Thursday, December 6, 2012

First Snow Study



















This is both my first snow painting of the season and is meant to be a painting of the first snow of the season as well. We've had nothing more than a few flakes blowing in the wind around here, which is great, I feel that I've hand my lifetime supply of snow already, but I thought I'd risk tempting fate and paint a snow painting because I didn't know what else to paint. I considered making a large painting of a scene like this, but opted for this little study last night instead, just to see. That's what studies are really for... and as far as I can see, I dodged a bullet in not trying a big one. Still, the painting over the fireplace is getting old and out of season, so I'll have to think of another winter scene to paint...

6x8" 15x20cm acrylic on hardboard

Tuesday, December 4, 2012

Coastline Study 9



















Still on the moon light theme. I have used shades of green for night skies in the past, and while not realistic, they seem to work pretty well. As I have mentioned in the past, I consider myself a mere student of painting, and what I am doing is exploring how to paint.
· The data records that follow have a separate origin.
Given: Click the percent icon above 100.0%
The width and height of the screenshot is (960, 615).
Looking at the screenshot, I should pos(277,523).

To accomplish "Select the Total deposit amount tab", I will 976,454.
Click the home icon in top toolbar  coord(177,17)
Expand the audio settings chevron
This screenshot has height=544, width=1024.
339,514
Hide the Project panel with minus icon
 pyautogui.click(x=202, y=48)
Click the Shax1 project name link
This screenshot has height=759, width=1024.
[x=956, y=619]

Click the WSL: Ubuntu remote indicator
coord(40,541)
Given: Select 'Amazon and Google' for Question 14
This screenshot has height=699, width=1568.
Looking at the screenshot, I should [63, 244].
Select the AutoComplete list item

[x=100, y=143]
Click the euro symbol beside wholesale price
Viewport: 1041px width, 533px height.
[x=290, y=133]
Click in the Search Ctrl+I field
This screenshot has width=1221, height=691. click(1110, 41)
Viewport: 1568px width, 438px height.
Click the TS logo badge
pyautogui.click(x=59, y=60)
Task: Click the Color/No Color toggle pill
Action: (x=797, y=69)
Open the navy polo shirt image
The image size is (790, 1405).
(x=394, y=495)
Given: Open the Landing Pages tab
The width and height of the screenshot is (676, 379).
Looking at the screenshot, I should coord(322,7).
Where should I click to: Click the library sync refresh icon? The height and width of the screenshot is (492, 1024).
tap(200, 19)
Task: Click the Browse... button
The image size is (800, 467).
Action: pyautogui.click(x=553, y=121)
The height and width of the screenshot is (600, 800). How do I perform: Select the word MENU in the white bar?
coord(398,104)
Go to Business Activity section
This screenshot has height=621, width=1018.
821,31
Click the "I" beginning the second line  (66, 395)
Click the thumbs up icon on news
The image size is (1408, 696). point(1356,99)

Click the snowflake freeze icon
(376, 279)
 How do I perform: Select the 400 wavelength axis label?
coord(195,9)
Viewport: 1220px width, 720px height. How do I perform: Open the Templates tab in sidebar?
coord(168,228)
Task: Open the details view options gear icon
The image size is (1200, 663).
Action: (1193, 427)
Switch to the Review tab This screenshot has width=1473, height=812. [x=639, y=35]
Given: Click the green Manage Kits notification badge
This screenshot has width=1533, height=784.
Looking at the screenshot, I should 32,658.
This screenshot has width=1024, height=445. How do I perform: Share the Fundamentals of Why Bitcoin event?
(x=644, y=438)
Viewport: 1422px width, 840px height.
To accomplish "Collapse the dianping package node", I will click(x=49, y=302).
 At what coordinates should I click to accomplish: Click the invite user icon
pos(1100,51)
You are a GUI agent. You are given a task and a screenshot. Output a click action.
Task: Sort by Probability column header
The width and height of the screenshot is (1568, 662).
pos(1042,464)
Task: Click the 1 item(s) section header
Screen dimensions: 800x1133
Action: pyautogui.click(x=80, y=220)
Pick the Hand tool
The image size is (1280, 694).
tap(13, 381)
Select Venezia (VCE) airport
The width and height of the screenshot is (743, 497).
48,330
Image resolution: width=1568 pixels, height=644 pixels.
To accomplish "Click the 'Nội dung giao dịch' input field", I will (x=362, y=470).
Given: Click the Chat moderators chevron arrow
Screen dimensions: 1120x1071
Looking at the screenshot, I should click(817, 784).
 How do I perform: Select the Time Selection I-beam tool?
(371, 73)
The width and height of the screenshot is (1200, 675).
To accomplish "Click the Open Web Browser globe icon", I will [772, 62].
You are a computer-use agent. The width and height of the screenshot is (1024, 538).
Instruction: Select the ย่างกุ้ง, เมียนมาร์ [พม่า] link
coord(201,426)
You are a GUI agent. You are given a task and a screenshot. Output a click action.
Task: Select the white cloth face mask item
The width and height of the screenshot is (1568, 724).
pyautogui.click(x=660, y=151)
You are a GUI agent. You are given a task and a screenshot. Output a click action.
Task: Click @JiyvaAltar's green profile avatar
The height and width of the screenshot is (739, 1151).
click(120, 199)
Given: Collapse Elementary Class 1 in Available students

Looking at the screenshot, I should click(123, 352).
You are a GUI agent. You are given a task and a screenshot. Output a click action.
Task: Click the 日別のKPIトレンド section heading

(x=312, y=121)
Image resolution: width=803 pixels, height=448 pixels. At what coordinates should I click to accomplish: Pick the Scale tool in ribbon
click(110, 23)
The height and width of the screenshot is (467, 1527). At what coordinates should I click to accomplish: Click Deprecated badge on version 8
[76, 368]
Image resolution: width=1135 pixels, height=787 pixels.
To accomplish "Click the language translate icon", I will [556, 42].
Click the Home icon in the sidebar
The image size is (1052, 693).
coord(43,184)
I think you have to put in several decades of doing this before you can really master it, and seeing that I'm not even halfway there - with painting in thick paints like oils and acrylic, at any rate -  I'm not yet concerned about where I'm at in the process today, or how each painting turns out (as long as it meets certain vague personal standards). I bring this up only because I realize I've painted variations of this scene, a dozen times: justifiable only because, you see, I'm just practicing...

6x8" 15x20cm acrylic on hardboard

Alley in Moonlight

























I painted a number of different scenes on this board yesterday and none of them worked. Last night before going to bed I did this, just to play around with the colors. The fact that this is another small piece means that I can just say, 'oh well' and not worry about how unoriginal it all is. Which is nice since it is all I could come up with yesterday...

6x8" 15x20cm acrylic on hardboard

Sunday, December 2, 2012

Coastline Study 8



















Oh, where to put this little piece? I added just a glimmer of water so that it can fit into the Coastline series.